**Problem details**. Update the lines from the first one through the line containing "point(564,66)": replace "gear" with "cog" and keep everything else the same.

--

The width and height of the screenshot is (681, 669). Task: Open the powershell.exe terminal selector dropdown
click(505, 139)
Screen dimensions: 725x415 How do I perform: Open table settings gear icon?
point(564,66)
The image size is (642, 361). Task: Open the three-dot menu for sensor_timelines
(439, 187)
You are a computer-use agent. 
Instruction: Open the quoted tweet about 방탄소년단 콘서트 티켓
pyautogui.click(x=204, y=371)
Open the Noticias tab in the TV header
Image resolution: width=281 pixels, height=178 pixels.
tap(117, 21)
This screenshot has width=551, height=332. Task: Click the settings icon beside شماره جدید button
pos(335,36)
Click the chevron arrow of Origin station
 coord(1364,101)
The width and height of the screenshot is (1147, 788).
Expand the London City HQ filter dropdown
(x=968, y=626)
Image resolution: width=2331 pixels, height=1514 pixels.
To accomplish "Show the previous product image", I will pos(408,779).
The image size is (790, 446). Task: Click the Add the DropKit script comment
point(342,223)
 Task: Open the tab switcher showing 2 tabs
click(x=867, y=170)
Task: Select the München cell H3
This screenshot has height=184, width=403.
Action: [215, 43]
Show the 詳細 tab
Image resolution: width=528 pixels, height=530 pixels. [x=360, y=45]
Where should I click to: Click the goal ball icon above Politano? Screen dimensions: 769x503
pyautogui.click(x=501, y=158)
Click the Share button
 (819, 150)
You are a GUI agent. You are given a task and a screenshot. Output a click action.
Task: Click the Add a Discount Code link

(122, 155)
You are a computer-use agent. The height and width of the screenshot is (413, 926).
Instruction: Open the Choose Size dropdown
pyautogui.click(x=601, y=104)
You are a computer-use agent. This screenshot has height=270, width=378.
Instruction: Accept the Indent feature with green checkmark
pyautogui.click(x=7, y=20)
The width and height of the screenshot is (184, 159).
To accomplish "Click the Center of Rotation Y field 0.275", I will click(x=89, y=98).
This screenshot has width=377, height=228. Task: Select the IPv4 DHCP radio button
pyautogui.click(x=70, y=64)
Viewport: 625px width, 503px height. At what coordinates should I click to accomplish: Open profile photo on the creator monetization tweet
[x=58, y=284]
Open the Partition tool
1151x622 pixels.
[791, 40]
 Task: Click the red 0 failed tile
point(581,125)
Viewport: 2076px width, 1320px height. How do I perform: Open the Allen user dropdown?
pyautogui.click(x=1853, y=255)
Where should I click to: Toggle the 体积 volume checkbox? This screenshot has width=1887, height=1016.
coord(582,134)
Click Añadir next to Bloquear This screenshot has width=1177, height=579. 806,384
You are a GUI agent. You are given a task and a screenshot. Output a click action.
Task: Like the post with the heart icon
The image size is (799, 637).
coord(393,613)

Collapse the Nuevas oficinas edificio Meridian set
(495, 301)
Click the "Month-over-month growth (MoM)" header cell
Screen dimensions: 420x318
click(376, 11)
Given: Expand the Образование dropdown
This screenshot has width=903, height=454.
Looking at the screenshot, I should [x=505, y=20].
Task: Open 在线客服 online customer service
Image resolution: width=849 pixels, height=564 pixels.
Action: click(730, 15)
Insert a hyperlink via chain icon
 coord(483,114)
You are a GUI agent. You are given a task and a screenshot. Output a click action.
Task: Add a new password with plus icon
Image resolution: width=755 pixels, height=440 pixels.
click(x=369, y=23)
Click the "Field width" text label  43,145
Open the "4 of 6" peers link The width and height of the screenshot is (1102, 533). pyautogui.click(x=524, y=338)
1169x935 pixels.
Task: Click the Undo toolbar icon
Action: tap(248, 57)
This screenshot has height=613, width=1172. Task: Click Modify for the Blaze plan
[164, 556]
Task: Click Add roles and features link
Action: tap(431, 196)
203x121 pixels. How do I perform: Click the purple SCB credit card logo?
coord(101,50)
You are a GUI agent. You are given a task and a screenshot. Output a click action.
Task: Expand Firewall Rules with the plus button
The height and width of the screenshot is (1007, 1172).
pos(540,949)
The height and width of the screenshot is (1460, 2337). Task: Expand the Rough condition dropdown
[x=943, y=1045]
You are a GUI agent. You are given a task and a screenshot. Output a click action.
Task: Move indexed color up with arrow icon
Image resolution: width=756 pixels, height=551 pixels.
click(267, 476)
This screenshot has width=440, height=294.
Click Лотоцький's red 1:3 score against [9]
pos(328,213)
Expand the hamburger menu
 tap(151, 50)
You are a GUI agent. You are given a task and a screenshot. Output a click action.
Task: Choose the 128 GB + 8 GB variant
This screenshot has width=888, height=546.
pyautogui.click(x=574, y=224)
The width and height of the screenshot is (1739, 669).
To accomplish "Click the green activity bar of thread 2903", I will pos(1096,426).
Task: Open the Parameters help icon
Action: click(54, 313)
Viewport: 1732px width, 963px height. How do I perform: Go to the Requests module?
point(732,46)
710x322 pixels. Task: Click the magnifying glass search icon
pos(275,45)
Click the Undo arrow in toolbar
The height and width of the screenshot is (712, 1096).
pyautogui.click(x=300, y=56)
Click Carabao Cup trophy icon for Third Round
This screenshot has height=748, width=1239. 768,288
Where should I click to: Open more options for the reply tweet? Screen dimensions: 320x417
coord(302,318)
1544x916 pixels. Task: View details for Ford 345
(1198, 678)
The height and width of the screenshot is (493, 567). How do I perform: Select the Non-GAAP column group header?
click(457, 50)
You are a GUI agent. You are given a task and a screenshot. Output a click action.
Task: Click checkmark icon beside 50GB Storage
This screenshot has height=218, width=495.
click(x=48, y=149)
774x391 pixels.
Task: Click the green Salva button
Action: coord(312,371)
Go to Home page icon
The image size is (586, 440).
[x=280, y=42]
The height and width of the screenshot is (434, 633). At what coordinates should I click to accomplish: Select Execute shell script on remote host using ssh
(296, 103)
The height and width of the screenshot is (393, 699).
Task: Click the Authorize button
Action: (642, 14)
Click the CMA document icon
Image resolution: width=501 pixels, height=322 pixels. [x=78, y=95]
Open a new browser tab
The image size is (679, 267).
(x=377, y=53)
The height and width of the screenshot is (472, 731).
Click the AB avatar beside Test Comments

--

**Task response**.
The width and height of the screenshot is (681, 669). Task: Open the powershell.exe terminal selector dropdown
click(505, 139)
Screen dimensions: 725x415 How do I perform: Open table settings cog icon?
point(564,66)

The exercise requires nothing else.